The recovery in crude to close to $50 per barrel has encouraged shale producers to double down on their most profitable fields — a process known in oil country as high grading.
This new trend threatens to force analysts to revisit calls for declining U.S. production, warned Morgan Stanley Commodity Strategist Adam Longson, and thereby constitutes a downside risk for prompt prices.
"The rig count in the highest initial production counties of the Permian Midland continues to march higher and is not far from its 2015 peak," writes a Morgan Stanley team led by Longson. "Since May 6, the Midland has added 13 horizontal rigs in top tier counties versus only eight for the entire play."
In other words, capital is returning to the oil patch, and it's being invested in new projects that will allow firms to boost production in an expeditious manner once the taps are turned on.

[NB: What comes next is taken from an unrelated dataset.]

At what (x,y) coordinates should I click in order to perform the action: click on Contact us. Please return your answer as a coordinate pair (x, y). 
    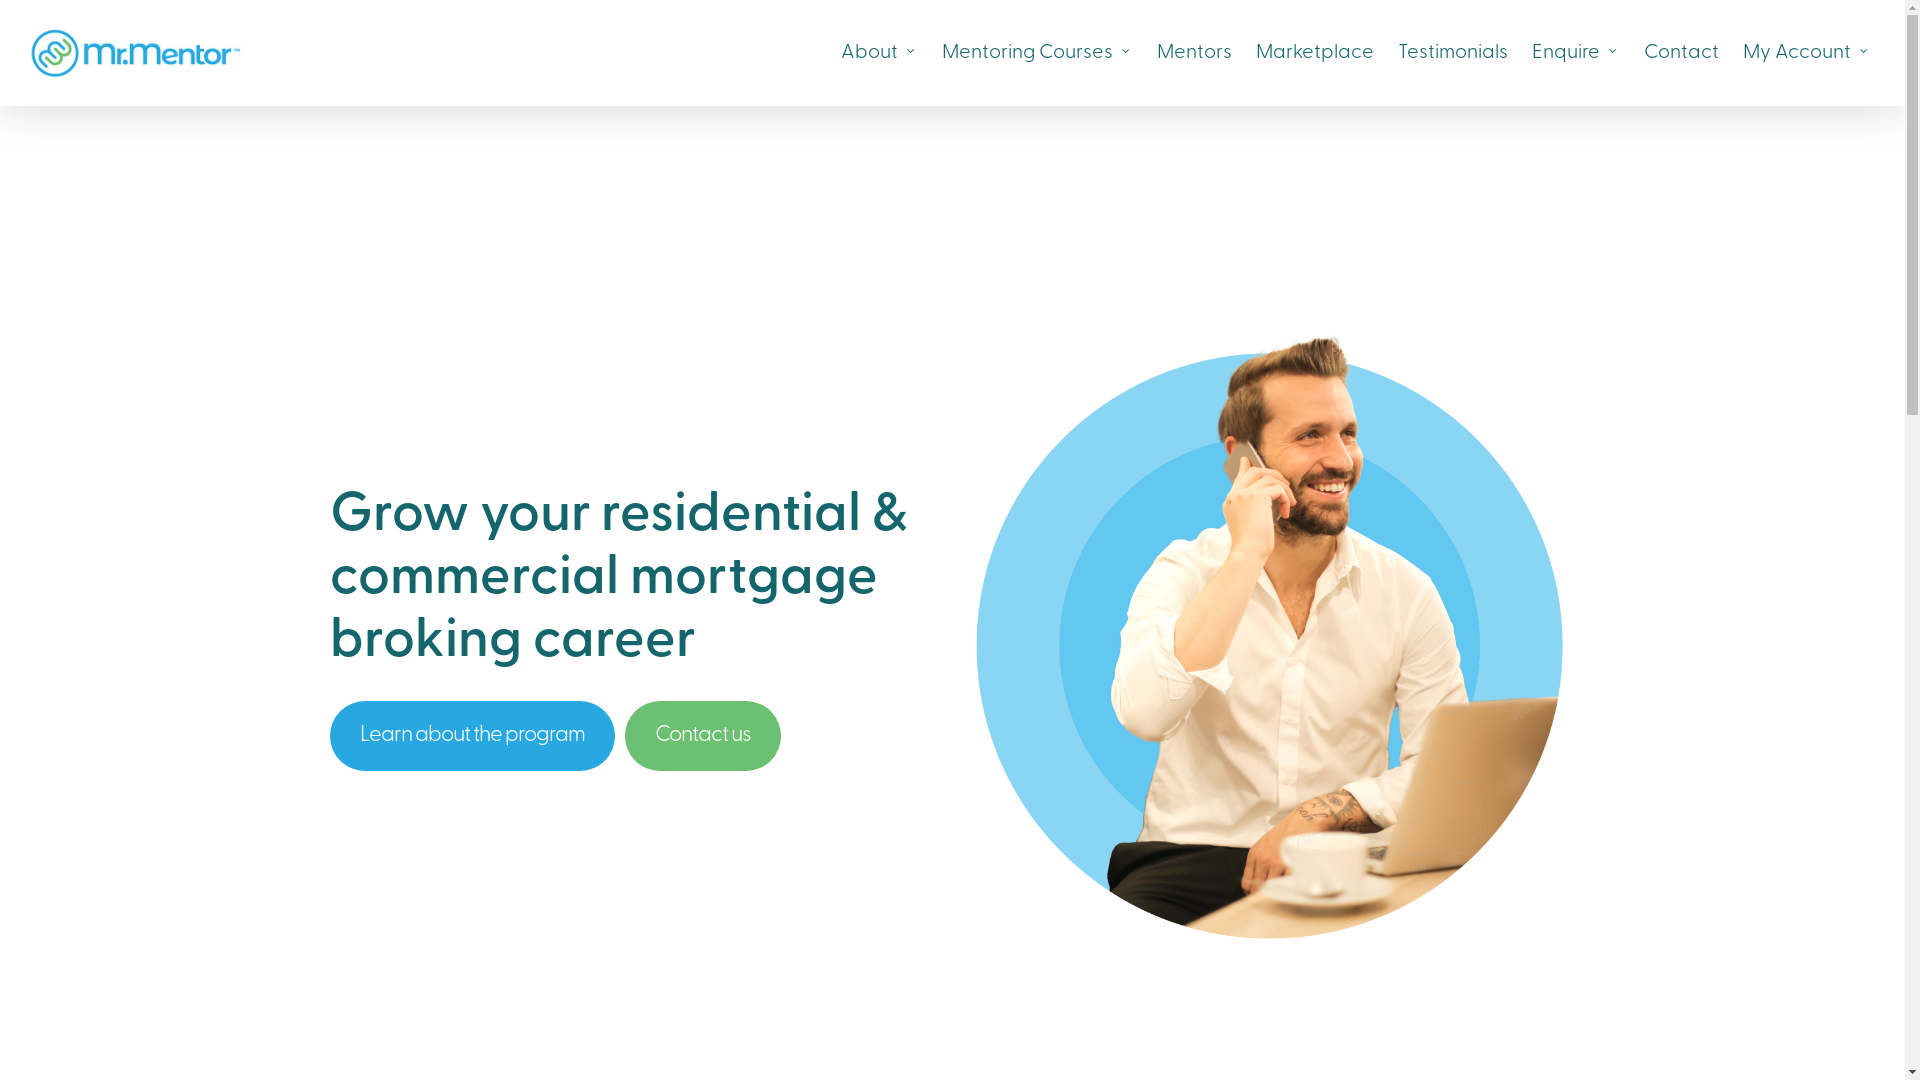
    Looking at the image, I should click on (703, 736).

The collapse in headline oil rig count, as such, continues to provide only a partial picture of the outlook for U.S. production.
If this trend towards new fertile plays continues, it could alter the downwards trajectory for U.S. production in about four to six months, said Longson.
"It’s also important to consider that the rigs are going into the most prolific areas, the decline curve for shale wells is flattening, and completing drilled-but-uncompleted wells could slow declines in as short as one to two months," he added.